Mr. William Cash (Stone) (Con): My problem with the Bill is simple: it is a disgraceful, shambolic exercise that has been brought through all its stages in one afternoon and runs completely counter to a whole raft of principles by which we normally legislate in the House. I am thinking not only of the truncation of time, but of the principles that underpin any proper legislation.
In the first place, it is perfectly clear that the real reason for this so-called emergency legislation is, in part, to avoid the possibility of the Bill being declared hybrid. We will discover that in due course when the draft orders are examined. If any of them turn out to affect particular private interests in a way that designates classes and treats people within those classes differently, the Bill will be declared a hybrid instrument. We will then know that the Bill is nothing more or less than a con trick pushed through the House at short notice for the purpose of avoiding the difficulty that the Government would have in giving a fair hearing to the shareholders, who, under the hybrid procedure, would have the opportunity to have their case heard before a Committee of the House.

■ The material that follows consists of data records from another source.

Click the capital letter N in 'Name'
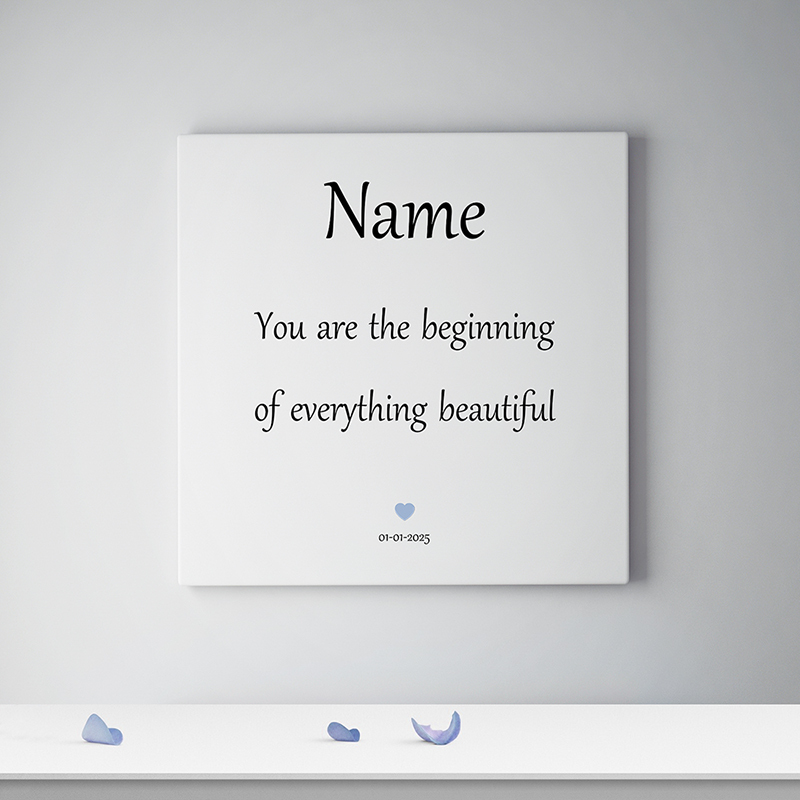800x800 pixels. tap(348, 212)
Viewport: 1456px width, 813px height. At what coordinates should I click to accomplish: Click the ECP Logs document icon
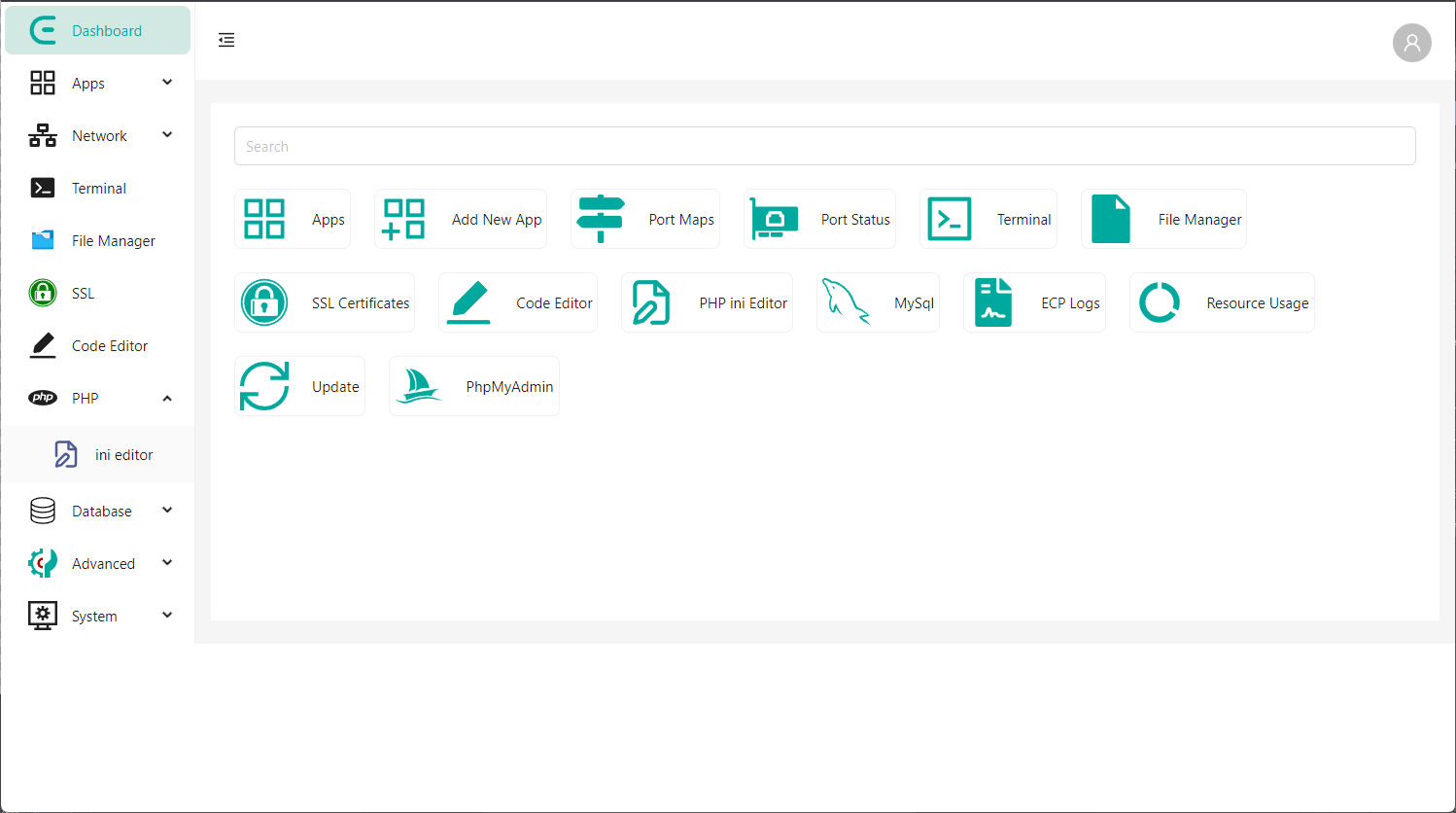992,301
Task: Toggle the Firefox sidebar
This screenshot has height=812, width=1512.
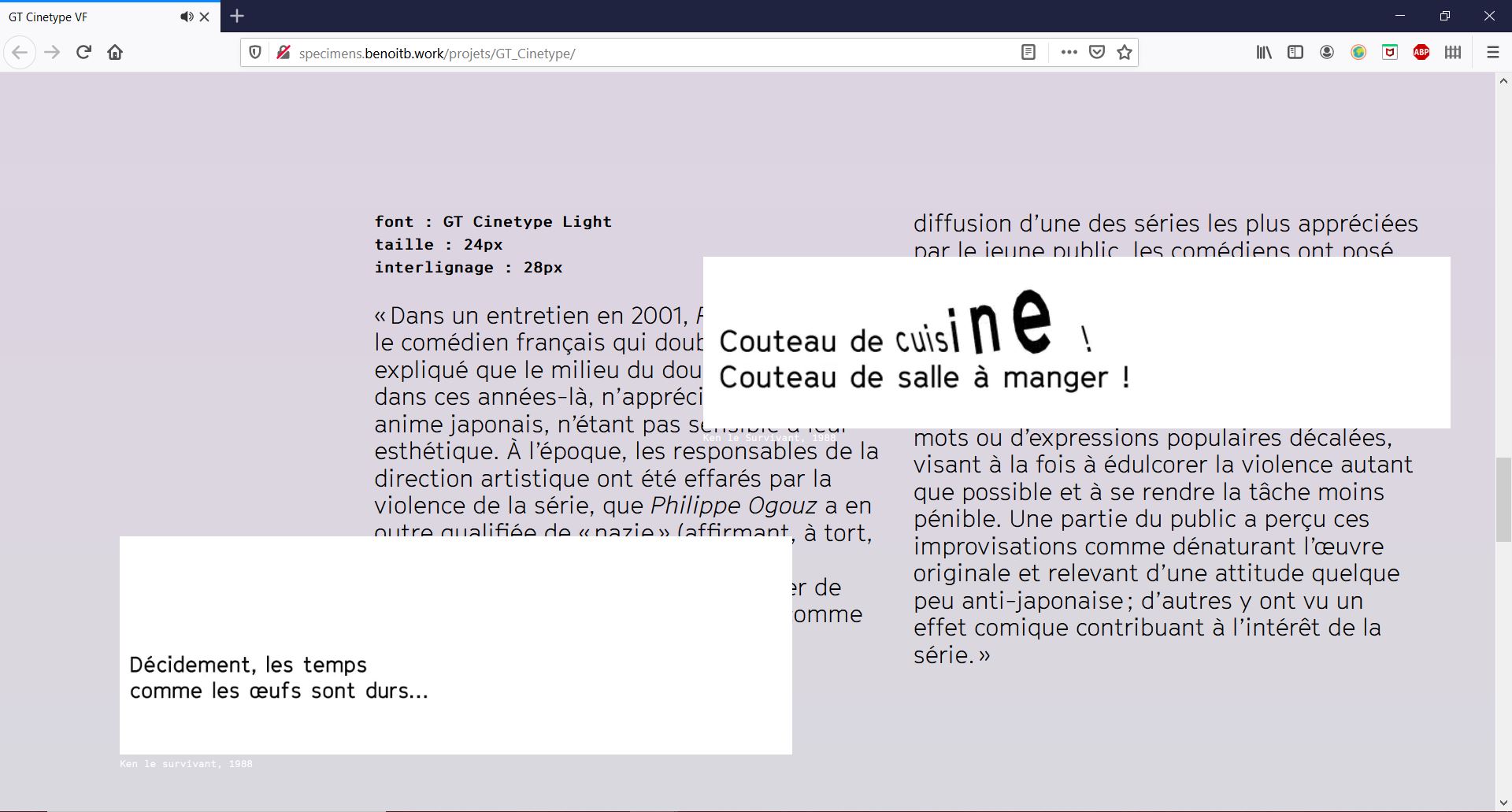Action: click(x=1295, y=53)
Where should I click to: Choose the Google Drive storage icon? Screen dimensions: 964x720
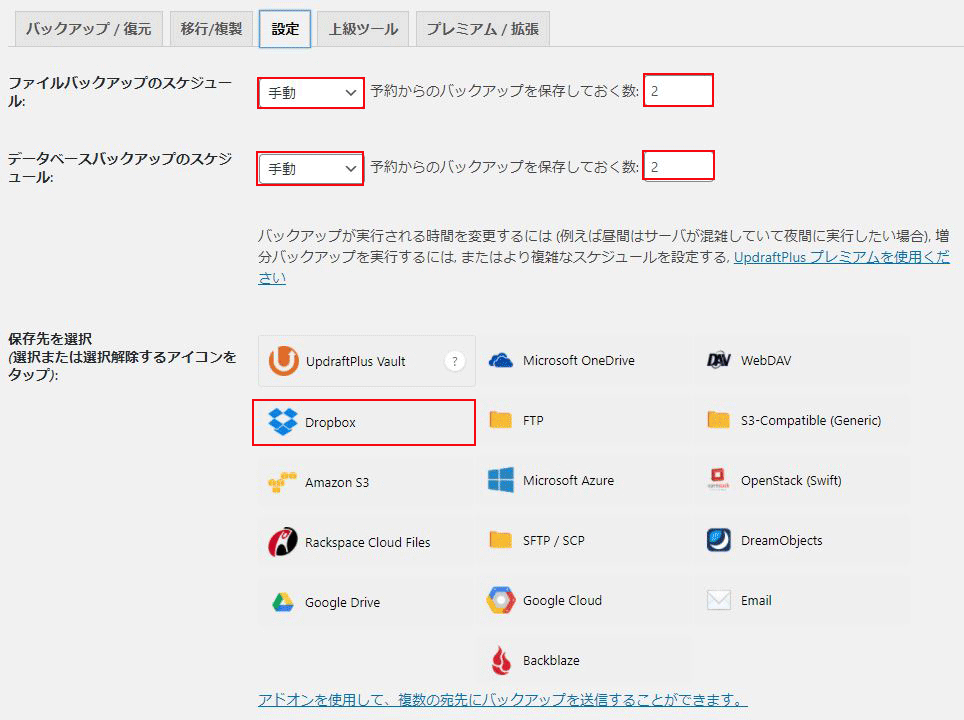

Connected with that first principle is the fact that, as part of the avoidance of the hybrid procedure, the one thing not mentioned in the Bill is Northern Rock, which has been mentioned only in the debates. The Bill itself does not mention Northern Rock at all, yet that is what we have spent the entire afternoon discussing. That is part of the con trick that is being perpetrated on the House by this deceitful legislation.